Nelle stesse ore circolavano attraverso gli stessi canali due notizie che avrebbero dovuto scatenare moti di indignazione almeno pari alla morte del lavoratore di Novi Ligure.

La prima riguarda una liberatoria fatta firmare ai propri lavoratori dalla Forme Physique di Carpi e a quanto pare anche da altre aziende che sorgono tra Modena e Reggio Emilia, duramente colpite dal fortissimo sisma che ha interessato l’Emilia Romagna e che ha richiesto proprio tra i lavoratori il più alto tributo di sangue. In base ad una circolare del 2 Giugno in cui la protezione civile assegna al titolare delle imprese la responsabilità della certificazione dell’agibilità del proprio capannone, utilizzando anche tecnici privati per accelerare i controlli, alcuni di questi imprenditori hanno avuto la brillante idea di scaricare questa responsabilità sulle spalle dei propri lavoratori attraverso una liberatoria in base alla quale “ciascun dipendente che ritiene opportuno continuare a svolgere la propria attività libera la proprietà da qualsiasi responsabilità penale e civile”. Ogni ulteriore commento mi sembra superfluo.

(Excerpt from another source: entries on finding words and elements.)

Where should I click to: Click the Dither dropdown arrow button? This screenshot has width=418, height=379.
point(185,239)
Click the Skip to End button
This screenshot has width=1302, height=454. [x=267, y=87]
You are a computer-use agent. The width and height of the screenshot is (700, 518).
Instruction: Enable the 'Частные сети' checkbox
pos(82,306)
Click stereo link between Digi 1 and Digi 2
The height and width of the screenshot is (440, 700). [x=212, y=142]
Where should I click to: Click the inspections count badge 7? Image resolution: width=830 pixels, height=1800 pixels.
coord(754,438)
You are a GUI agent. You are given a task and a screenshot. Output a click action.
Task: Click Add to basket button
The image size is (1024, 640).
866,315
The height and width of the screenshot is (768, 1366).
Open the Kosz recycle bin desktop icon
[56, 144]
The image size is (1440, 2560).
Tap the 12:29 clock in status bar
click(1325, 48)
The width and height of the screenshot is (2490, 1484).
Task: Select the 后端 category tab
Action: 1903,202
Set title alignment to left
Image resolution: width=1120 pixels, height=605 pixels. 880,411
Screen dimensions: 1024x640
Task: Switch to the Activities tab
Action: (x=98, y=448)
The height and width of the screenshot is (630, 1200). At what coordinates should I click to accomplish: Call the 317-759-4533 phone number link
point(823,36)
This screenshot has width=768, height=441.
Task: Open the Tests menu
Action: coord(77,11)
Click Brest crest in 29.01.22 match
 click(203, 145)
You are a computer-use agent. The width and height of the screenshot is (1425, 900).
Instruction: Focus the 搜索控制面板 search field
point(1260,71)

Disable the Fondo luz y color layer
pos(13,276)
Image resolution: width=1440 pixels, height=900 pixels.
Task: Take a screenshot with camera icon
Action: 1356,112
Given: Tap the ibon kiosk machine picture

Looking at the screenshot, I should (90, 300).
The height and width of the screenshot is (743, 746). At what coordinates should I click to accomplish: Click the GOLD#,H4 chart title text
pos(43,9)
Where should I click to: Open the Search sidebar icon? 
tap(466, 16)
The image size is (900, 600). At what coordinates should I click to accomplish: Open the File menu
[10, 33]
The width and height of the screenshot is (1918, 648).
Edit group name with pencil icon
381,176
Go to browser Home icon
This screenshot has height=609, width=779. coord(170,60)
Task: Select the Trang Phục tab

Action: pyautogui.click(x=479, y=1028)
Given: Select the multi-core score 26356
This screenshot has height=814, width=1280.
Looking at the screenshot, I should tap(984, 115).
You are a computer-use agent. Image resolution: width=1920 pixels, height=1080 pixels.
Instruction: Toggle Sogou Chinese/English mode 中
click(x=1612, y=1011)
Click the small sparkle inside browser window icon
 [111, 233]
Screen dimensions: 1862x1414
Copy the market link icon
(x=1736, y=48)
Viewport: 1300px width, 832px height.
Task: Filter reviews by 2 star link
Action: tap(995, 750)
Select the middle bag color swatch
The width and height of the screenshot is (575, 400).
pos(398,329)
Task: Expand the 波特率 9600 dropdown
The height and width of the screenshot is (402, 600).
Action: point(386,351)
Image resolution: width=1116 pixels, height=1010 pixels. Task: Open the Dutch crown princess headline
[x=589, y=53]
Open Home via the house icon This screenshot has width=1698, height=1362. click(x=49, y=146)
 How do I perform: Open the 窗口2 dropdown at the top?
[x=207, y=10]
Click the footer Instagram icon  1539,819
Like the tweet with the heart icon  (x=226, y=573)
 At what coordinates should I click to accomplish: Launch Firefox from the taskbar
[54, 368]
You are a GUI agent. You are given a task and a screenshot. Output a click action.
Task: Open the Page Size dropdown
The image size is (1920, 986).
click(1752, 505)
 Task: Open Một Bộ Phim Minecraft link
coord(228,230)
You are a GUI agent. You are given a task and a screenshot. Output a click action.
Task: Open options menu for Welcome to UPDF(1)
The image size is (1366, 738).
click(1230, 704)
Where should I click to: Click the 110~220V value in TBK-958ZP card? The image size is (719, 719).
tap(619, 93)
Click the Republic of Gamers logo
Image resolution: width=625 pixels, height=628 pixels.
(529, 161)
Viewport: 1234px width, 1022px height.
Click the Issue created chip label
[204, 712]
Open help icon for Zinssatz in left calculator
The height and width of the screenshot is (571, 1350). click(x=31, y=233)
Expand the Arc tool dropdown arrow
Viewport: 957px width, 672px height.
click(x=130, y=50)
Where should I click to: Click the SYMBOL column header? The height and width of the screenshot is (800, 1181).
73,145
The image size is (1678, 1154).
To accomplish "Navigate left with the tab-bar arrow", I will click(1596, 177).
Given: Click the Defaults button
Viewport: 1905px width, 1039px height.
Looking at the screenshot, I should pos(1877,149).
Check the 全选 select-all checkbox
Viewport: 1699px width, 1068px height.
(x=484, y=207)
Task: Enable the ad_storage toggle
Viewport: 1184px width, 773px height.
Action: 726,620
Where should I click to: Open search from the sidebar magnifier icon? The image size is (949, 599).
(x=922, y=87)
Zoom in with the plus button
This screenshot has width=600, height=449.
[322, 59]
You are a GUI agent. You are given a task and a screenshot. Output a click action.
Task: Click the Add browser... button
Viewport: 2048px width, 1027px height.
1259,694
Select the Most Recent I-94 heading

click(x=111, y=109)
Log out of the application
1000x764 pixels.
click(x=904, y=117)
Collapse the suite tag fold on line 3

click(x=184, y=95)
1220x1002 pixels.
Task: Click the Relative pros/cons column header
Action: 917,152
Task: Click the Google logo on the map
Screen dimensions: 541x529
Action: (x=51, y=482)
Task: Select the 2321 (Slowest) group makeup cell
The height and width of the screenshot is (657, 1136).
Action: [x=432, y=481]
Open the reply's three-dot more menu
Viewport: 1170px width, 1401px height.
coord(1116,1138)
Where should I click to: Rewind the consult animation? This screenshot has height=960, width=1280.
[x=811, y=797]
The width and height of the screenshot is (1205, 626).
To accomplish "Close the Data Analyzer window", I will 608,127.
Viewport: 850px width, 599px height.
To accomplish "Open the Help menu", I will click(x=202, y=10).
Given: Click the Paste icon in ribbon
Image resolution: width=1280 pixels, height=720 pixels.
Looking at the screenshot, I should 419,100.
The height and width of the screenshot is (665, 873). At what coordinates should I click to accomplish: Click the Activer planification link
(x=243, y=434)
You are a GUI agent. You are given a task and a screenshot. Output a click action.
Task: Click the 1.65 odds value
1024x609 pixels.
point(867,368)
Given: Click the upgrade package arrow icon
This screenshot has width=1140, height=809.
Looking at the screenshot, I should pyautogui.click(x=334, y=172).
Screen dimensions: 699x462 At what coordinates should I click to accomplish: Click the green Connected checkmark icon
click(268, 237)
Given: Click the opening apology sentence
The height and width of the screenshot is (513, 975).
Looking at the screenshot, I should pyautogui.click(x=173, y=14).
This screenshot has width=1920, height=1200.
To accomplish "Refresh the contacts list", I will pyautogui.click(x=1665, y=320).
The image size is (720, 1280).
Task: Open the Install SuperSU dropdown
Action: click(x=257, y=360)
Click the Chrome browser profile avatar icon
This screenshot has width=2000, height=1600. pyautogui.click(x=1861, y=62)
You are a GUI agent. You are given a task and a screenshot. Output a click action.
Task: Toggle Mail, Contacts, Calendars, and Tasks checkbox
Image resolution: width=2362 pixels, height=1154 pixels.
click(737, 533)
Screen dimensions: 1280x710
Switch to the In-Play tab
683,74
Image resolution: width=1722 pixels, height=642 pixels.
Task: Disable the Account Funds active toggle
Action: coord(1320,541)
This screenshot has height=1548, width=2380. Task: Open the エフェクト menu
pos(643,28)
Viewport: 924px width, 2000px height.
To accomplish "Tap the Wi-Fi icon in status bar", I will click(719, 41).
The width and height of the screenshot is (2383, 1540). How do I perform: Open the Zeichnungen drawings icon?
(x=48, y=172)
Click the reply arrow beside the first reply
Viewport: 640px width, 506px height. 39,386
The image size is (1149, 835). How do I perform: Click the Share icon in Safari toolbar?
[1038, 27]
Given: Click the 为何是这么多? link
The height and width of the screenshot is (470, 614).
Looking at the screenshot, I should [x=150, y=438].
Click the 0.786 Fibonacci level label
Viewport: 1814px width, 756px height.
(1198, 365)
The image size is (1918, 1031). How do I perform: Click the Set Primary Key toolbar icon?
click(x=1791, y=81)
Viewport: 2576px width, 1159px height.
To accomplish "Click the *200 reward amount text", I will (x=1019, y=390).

La seconda riguarda il licenziamento di Antonio Urbinati, un operaio di 56 anni della Marr, un’azienda riminese del settore alimentare. Antonio è un RLS, Responsabile dei Lavoratori per la Sicurezza, che margine di un convegno sulla sicurezza organizzato dalla CGIL nazionale a fine gennaio di quest’anno rilasciò a dei giornalisti locali alcune riflessioni, in particolare sul tema degli appalti. In sostanza aveva affermato che un numero consistente di lavoratori andati in pensione o a cui era stato imposto un cambio per una mansione che non riuscivano più a sostenere, erano stati sostituiti con lavoratori delle cooperative, meno tutelati. Una verità palese ma sottaciuta ovunque che gli è costato il licenziamento a distanza di poco meno di un mese dalla sua intervista con la motivazione di “aver fatto dichiarazioni lesive dell’immagine dell’azienda”. La Filcams CGIL dopo aver organizzato un presidio davanti l’azienda annuncia che il licenziamento verrà impugnato ma intanto la condizione di RLS non ha tutelato il lavoratore. Secondo quanto stabilito dal Testo Unico sulla salute e sicurezza sul lavoro (81/2008) il Rappresentante dei Lavoratori per la Sicurezza “è autorizzato a rivolgersi alle autorità competenti per sollecitare il loro intervento, qualora ritenga che le misure di protezione adottate siano insufficienti”. Il caso di Antonio Urbinati non è un caso unico e isolato e il numero esatto di RLS che hanno perso il lavoro per motivi in qualche modo legati all’esercizio della loro funzione non è facilmente quantificabile, anche perché nel Testo Unico 81/2008 non c’è alcun riferimento alla possibilità di licenziare in seguito a dichiarazioni rese all’opinione pubblica.  Inoltre con la riforma del lavoro Monti/Fornero mettere alla porta i Rappresentanti dei Lavoratori scomodi attraverso utili escamotage sarà ancora più semplice.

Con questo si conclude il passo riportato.